--- Given records ---

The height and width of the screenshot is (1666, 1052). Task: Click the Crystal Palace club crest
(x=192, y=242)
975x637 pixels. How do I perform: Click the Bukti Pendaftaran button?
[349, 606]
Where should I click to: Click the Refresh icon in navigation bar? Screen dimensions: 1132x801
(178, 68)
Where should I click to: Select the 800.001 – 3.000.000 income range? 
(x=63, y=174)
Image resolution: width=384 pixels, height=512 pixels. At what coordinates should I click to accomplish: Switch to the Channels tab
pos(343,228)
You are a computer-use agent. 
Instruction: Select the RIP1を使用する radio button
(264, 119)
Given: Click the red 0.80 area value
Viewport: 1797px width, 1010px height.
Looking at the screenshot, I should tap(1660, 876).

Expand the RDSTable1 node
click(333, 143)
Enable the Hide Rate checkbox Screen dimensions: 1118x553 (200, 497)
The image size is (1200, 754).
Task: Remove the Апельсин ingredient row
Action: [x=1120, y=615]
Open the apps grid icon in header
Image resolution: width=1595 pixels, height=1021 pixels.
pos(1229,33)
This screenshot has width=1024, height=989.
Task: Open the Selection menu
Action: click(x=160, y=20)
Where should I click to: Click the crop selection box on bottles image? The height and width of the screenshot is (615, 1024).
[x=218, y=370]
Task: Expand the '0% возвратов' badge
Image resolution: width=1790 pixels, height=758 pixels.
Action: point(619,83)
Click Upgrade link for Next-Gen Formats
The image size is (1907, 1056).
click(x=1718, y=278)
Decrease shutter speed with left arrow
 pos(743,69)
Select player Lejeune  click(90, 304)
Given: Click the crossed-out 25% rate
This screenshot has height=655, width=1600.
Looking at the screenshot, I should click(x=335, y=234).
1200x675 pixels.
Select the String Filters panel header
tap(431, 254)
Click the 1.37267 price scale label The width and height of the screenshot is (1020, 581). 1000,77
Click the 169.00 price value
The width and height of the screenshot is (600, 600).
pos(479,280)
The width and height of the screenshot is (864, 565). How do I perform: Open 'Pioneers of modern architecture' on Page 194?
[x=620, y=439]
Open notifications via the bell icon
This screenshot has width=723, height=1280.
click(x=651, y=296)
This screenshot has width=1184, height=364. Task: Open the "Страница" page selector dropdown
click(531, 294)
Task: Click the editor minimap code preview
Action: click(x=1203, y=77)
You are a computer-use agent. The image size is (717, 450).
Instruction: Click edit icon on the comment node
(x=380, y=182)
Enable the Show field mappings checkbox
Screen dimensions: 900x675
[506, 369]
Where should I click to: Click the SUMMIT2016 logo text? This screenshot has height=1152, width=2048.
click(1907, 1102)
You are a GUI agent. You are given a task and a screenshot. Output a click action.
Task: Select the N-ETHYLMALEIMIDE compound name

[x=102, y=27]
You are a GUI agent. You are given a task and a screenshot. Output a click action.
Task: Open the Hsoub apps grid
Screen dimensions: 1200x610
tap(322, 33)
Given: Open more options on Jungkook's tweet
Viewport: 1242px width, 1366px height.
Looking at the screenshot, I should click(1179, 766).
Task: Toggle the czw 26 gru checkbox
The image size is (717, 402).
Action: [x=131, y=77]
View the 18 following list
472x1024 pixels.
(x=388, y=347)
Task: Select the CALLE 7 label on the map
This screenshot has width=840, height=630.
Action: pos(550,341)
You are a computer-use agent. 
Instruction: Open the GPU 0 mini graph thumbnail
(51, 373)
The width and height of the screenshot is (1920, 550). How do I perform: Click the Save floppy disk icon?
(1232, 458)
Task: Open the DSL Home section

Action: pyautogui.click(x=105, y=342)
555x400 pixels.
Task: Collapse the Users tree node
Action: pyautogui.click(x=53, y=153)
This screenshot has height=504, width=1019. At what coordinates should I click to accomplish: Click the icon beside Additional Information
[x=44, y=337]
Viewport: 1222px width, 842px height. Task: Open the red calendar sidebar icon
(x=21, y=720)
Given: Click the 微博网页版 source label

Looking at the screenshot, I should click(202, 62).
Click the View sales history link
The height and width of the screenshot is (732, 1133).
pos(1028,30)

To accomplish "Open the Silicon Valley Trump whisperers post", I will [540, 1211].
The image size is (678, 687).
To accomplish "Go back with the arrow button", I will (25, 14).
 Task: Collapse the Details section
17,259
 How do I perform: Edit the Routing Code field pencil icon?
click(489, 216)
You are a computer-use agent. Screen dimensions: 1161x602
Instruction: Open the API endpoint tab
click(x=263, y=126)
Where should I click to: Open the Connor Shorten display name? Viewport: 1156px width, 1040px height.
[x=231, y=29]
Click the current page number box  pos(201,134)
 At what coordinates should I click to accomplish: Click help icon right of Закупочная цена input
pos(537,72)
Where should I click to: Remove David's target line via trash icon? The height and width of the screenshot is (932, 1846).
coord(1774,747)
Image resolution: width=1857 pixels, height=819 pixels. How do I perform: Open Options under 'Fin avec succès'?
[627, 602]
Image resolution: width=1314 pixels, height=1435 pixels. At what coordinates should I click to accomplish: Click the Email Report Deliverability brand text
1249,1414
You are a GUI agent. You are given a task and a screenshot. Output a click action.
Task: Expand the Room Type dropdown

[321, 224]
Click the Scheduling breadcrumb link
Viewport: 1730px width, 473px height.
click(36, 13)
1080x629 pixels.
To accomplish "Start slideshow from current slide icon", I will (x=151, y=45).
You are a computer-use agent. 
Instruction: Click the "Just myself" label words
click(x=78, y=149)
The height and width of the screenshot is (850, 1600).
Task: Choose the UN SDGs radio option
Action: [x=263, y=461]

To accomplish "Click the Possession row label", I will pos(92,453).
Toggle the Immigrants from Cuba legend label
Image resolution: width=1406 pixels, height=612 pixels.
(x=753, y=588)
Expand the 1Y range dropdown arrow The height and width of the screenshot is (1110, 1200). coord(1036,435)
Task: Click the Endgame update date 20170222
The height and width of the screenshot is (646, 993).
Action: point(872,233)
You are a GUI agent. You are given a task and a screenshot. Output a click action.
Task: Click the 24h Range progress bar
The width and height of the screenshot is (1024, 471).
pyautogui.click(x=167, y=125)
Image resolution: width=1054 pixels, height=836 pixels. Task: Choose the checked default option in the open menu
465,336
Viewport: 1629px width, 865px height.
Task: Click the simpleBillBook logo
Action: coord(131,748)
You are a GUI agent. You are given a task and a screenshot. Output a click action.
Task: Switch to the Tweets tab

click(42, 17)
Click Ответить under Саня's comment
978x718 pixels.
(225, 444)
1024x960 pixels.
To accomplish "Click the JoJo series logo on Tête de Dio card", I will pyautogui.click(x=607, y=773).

---

Copy, word for word, the line that contains "Task: Click the 24h Range progress bar" and every line after it through the end of the records, and nothing else.

= Answer area =
Task: Click the 24h Range progress bar
The width and height of the screenshot is (1024, 471).
pyautogui.click(x=167, y=125)
Image resolution: width=1054 pixels, height=836 pixels. Task: Choose the checked default option in the open menu
465,336
Viewport: 1629px width, 865px height.
Task: Click the simpleBillBook logo
Action: coord(131,748)
You are a GUI agent. You are given a task and a screenshot. Output a click action.
Task: Switch to the Tweets tab

click(42, 17)
Click Ответить under Саня's comment
978x718 pixels.
(225, 444)
1024x960 pixels.
To accomplish "Click the JoJo series logo on Tête de Dio card", I will pyautogui.click(x=607, y=773).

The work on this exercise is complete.